━━━ Dataset excerpts

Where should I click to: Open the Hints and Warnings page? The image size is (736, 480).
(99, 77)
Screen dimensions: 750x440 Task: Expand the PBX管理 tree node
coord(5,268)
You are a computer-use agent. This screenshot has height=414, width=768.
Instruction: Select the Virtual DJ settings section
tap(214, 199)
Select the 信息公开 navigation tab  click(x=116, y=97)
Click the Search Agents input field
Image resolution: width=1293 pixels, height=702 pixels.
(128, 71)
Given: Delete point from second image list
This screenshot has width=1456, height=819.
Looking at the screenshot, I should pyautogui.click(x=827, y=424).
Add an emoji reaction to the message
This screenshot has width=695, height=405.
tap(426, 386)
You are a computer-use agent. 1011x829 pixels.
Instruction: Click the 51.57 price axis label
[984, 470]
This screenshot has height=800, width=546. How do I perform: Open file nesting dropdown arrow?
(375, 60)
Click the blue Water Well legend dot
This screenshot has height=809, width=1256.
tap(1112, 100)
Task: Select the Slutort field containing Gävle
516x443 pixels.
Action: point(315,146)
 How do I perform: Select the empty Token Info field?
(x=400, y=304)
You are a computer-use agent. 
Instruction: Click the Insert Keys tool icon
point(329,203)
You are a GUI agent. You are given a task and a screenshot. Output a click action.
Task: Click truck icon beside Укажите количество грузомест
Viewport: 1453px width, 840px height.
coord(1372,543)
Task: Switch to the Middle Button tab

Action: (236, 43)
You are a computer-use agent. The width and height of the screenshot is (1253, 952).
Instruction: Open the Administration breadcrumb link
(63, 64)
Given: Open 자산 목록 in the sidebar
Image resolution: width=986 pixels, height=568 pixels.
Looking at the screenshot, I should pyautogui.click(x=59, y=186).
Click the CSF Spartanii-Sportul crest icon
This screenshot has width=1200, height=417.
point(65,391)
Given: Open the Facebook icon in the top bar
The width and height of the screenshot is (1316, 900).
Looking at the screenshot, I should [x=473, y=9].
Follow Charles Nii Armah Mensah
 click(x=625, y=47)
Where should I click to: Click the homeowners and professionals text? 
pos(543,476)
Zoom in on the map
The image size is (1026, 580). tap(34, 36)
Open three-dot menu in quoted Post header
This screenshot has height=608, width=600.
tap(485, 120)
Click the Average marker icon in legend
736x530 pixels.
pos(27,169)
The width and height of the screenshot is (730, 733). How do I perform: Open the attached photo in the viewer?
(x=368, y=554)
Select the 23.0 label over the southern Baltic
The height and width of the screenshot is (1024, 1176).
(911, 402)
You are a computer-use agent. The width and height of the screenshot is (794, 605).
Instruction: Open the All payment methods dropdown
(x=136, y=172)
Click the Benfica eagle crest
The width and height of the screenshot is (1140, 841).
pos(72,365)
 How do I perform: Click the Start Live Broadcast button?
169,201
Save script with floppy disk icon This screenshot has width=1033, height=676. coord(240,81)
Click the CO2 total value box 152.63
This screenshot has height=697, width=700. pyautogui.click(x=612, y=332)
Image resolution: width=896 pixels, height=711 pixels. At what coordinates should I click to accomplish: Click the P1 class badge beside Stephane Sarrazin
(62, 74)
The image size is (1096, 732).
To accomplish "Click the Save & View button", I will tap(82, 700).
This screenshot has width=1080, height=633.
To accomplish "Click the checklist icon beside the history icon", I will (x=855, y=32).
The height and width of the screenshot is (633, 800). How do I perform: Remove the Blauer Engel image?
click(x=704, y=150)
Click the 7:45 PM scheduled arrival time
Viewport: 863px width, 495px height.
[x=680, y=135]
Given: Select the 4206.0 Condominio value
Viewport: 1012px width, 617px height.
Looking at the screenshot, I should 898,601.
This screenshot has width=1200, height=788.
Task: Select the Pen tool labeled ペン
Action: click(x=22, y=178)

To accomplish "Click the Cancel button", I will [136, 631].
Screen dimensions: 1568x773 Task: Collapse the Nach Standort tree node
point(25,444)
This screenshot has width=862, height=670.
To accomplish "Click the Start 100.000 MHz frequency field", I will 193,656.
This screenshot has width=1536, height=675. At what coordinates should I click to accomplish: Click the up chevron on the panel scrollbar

━━━━━━

**Assigned task:**
Copy the lines above exactly, from the very first through the one containing "Click the Search Agents input field", and include no other line.

**Response to the exercise:**
Where should I click to: Open the Hints and Warnings page? The image size is (736, 480).
(99, 77)
Screen dimensions: 750x440 Task: Expand the PBX管理 tree node
coord(5,268)
You are a computer-use agent. This screenshot has height=414, width=768.
Instruction: Select the Virtual DJ settings section
tap(214, 199)
Select the 信息公开 navigation tab  click(x=116, y=97)
Click the Search Agents input field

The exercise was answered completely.